Blockchains need private keys to ensure secure ownership and control over individual accounts and transactions. Private keys play a crucial role in cryptography-based systems by providing a means of authentication and digital signature.
They are used to verify the identity of the owner and authorize transactions on the blockchain. Without private keys, anyone could falsely claim ownership of someone else's assets or manipulate transactions. By requiring private keys, blockchains maintain the integrity and security of the decentralized ledger, enabling individuals to securely manage their digital assets and participate in trustless transactions.
Single private key:
A single private key has certain negatives associated with it. Firstly, there is a lack of redundancy, meaning that if the single private key is lost or compromised, there is no backup or alternative to recover the associated cryptocurrency funds. Secondly, a single private key is vulnerable to theft. If the key is stolen or accessed by unauthorised individuals, they gain complete control over the associated cryptocurrency funds. Lastly, managing a single private key requires careful handling, as a simple mistake such as misplacing or forgetting the key can lead to permanent loss of access to the funds.
Custodial private key:
Custodial private keys have their own set of drawbacks. Users who entrust their private key to a custodian relinquish control over their funds, as they must rely on the custodian's policies and procedures. This limits their autonomy in managing their own cryptocurrency assets. Additionally, there are security risks involved with custodial private keys. Despite efforts by custodians to implement robust security measures, there is always a risk of hacking or internal breaches that could compromise the custodial private key and result in the loss of funds.
MPC private key:
MPC (Multi-Party Computation) private keys come with their own challenges. Firstly, there is added complexity compared to traditional single private keys. The setup and infrastructure required for MPC can be more intricate, making it harder for average users to understand and implement. Secondly, there is a potential for coordination failure. MPC relies on the cooperation of multiple parties to compute and manage the private key securely.
Any failure or compromise in the MPC protocol or the participating parties could result in the loss or exposure of the private key and the associated funds. Lastly, MPC private keys may have a performance overhead, as they often require higher computational resources compared to single private keys, which can impact the speed and efficiency of transactions.
Othent utilizes smart contracts to enable secure and direct transactions between different contracts. Each user is assigned a unique smart contract that can only be accessed through a social login JSON Web Token (JWT). Here's an explanation of the key components and processes involved:
a. JSON Web Token (JWT): A JSON Web Token (JWT) is a compact and URL-safe means of representing claims between two parties. In Othent, a JWT serves as a secure authentication mechanism for accessing user-specific smart contracts. It is issued by the web2 platform upon successful social login and contains encoded information about the users desired transaction.
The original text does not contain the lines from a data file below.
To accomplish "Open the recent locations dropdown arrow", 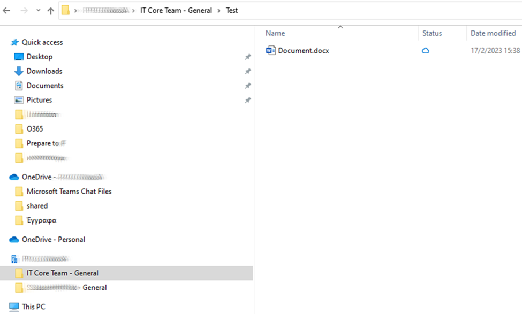I will (x=38, y=11).
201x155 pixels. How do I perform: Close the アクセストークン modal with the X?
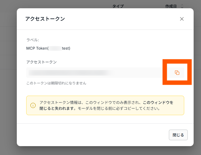coord(182,19)
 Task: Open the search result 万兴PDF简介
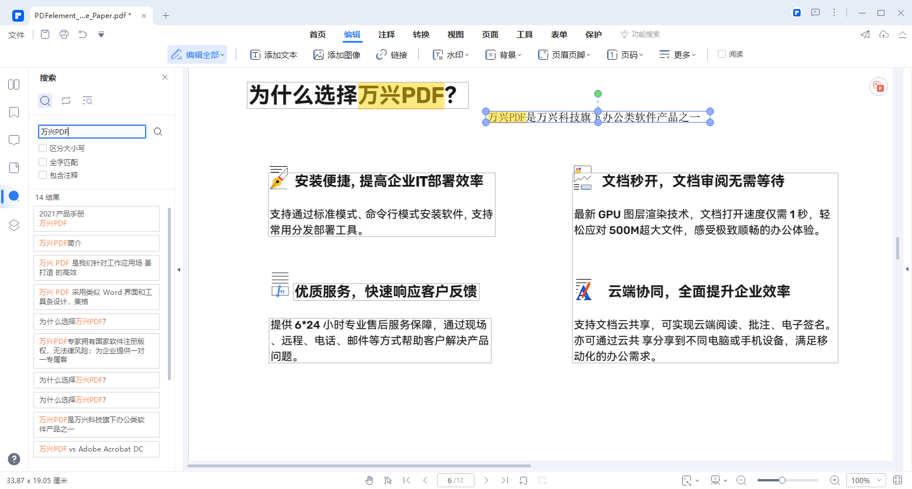(x=96, y=243)
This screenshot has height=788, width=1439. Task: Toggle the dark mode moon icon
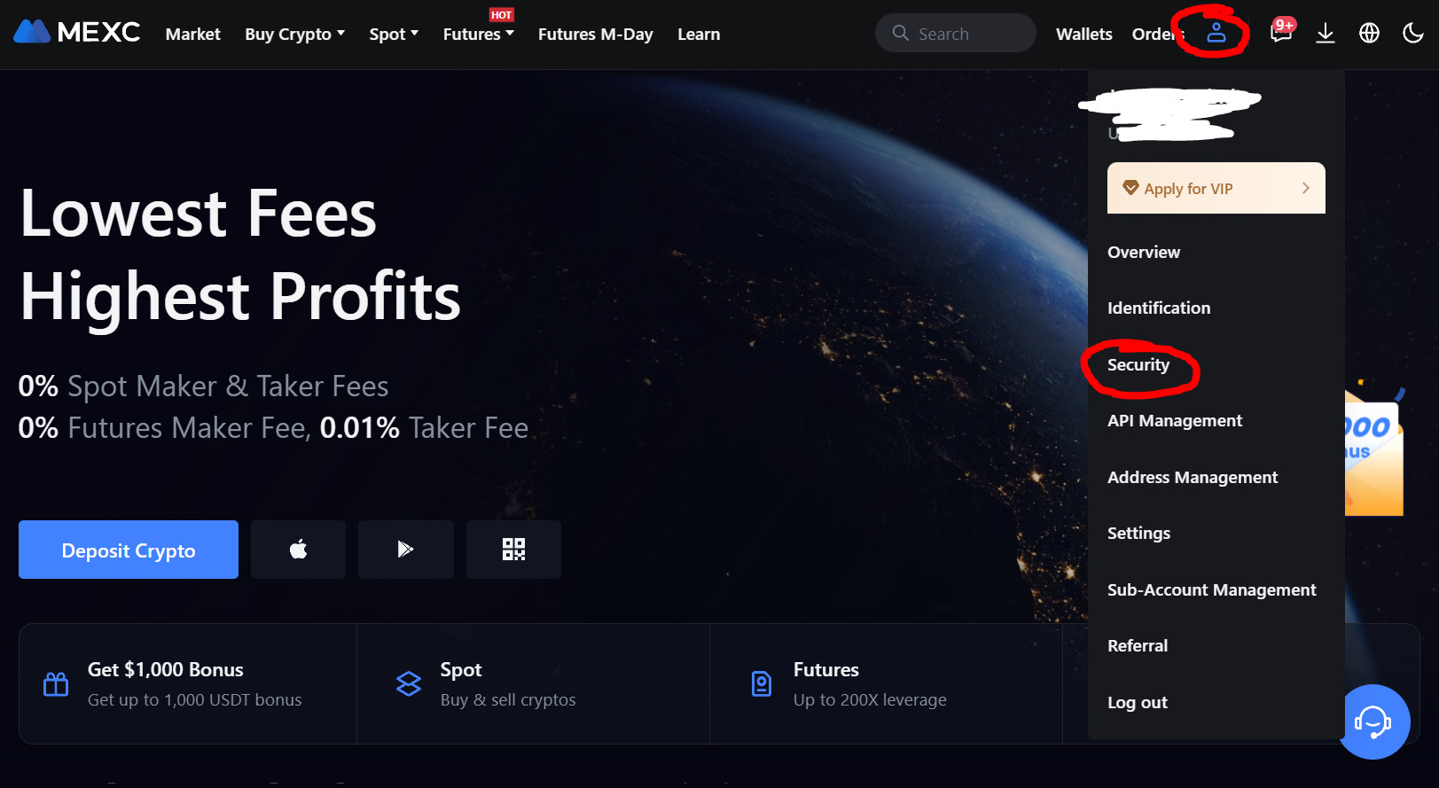1413,34
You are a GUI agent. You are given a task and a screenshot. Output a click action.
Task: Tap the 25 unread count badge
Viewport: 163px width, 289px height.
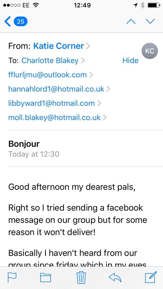tap(21, 22)
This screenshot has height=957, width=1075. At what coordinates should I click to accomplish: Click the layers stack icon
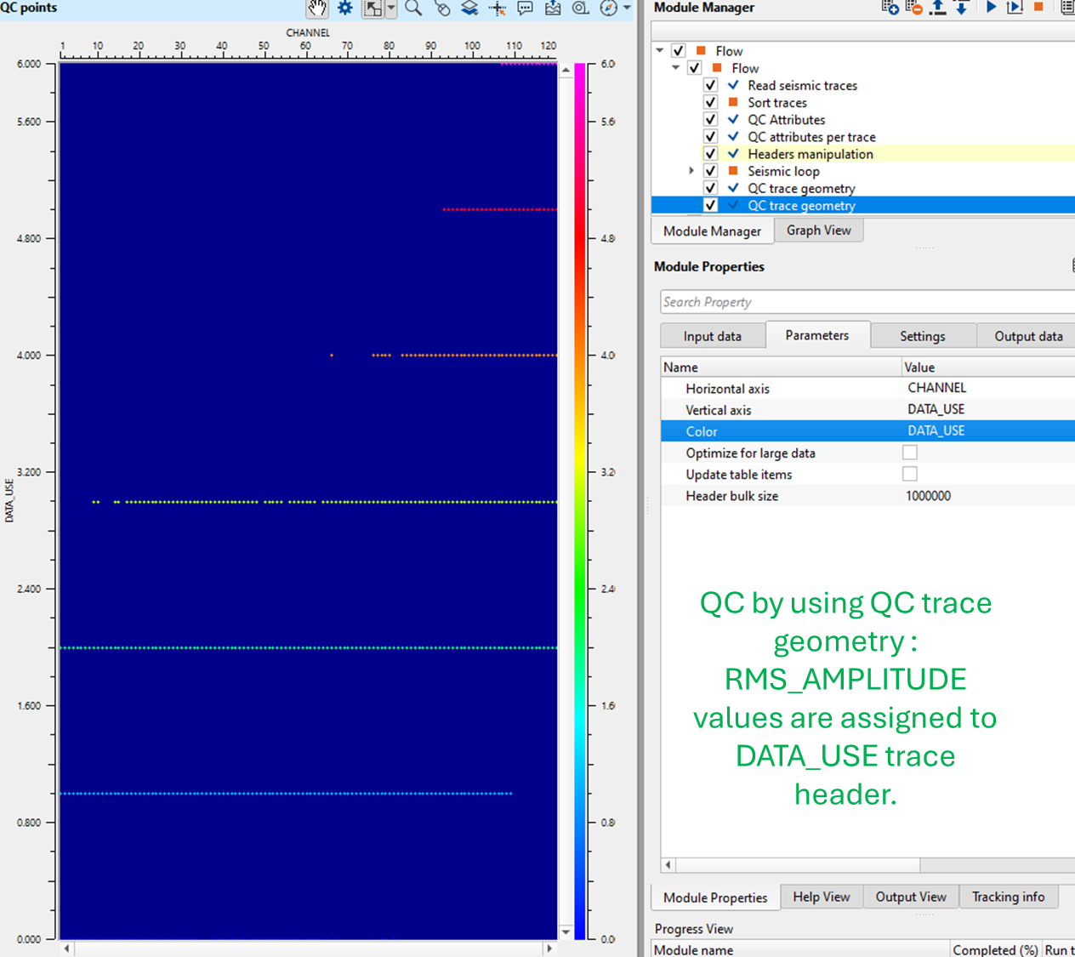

A JWTs consist of three parts: header, payload, and signature. The header specifies the token type and signing algorithm, the payload contains the user-specific claims, and the signature ensures the integrity of the token. Othent then adds the users desired transaction metadata in the payload, thus allowing their contract to verify the users need.
b. User Smart Contracts: For each user, Othent deploys a unique smart contract. This contract is accessible only through the associated users JWT. The smart contract stores relevant user information such as their web2 ID and provides functionalities to facilitate contract to contract transactions. Users can interact with their respective contracts by signing transactions using their desired web2 service into a JWT.
c. Contract to Contract Transactions: With the use of their JWT, users can initiate transactions between different smart contracts. These transactions are executed securely and transparently, Othent ensures the integrity and authenticity of these transactions through RS256 JWTs.
Othent also supports data uploads to the Arweave blockchain, a decentralised storage network. This feature allows users to store data securely and retrieve it whenever needed. Here's an overview of the process:
a. Data Hashing: Before uploading data to Arweave, Othent generates a hash of the data. This hash acts as a unique identifier for the data and ensures its integrity. The hashing algorithm used by Othent follows industry best practices to generate secure and collision-resistant hashes.
b. JWT Integration: To establish a verifiable link between a user and the uploaded data, Othent embeds the data hash within the user's JWT. This inclusion ensures that the user has authorised the data upload and enables easy verification of the transaction.
c. Transaction Tagging: Othent includes the JWT, containing the data hash, as a tag within the Arweave transaction. This allows anyone with access to the transaction to validate that the user has signed off on the data upload. By combining the benefits of blockchain and cryptographic techniques, Othent enhances data integrity and transparency.